Merck & Co. Inc. (MRK) - Get Report dropped in premarket trading Monday after the company withdrew an application for approval for an additional indication of wonder drug Keytruda in Europe.

In a statement late Friday, Merck said that withdrawn its European application for the drug in combination with pemetrexed and carboplatin as a first-line treatment for metastatic nonsquamous non-small cell lung cancer. No concrete reason for the withdrawal was given.

Merck shares were down 4.19% in premarket trading, indicating an opening price of $55.80, extending a more than 6% drop Friday to close at $58.24, after the company released its third quarter earnings.

"The application was based on findings from KEYNOTE-021, Cohort G," the company said Friday. "Merck is confident in the clinical data from this rigorously conducted trial, which demonstrated significant improvements in overall response rate (ORR) and progression-free survival (PFS) for the KEYTRUDA combination regimen compared to chemotherapy alone."

Merck said that the company's broad clinical development program includes a number of studies evaluating KEYTRUDA in combination with chemotherapy in the first-line NSCLC setting and that it will share the data from these studies with regulatory authorities and the medical community as they become available.

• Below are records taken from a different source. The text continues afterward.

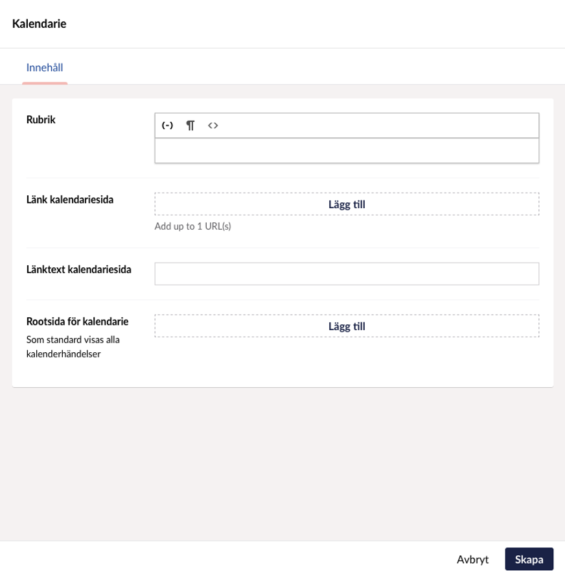Click the Länktext kalendariesida label
This screenshot has width=565, height=574.
click(78, 269)
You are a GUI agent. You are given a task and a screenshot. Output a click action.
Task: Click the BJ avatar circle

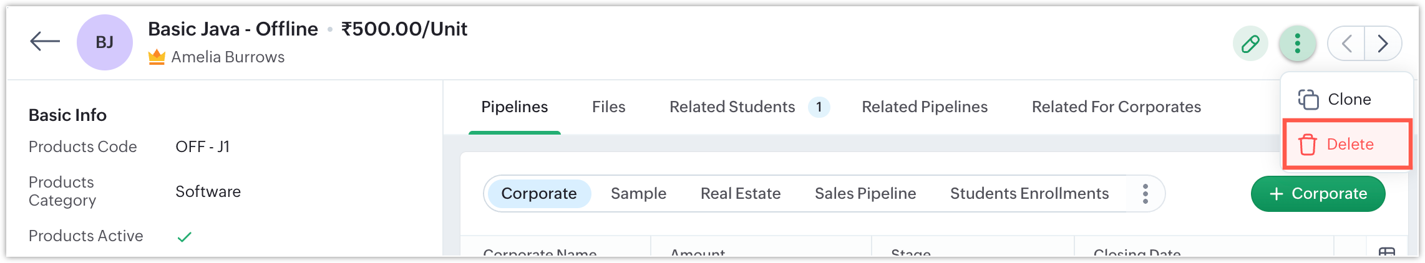pos(104,42)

The pharmaceutical company on Friday reported third quarter sales that missed consensus estimates despite strong Keytruda sales. The Pharmaceutical unit generated revenues of $9.2 billion, down 3% compared with the same quarter last year.

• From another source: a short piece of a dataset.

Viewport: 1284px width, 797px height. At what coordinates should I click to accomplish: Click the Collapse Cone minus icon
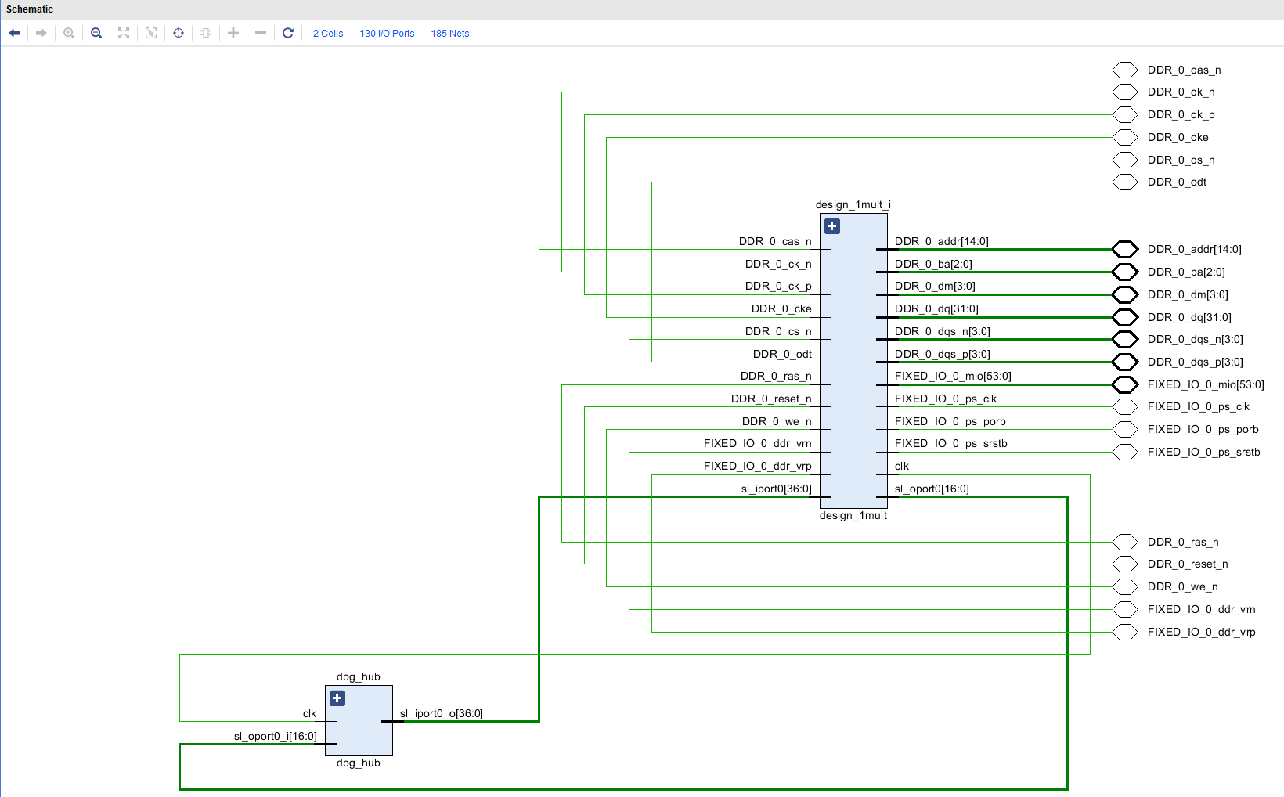260,33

Keytruda brought in sales of $1.05 billion in third quarter, up 194% year on year. Sales continued to be driven by the launch of new indications globally.

The treatment is already approved for many types of cancers and treatment settings including lung cancer, melanoma, head and neck cancer, classical Hodgkin's lymphoma and bladder cancer. The Keytruda development program significantly advanced in the first half with regulatory approvals for four new indications in the U.S.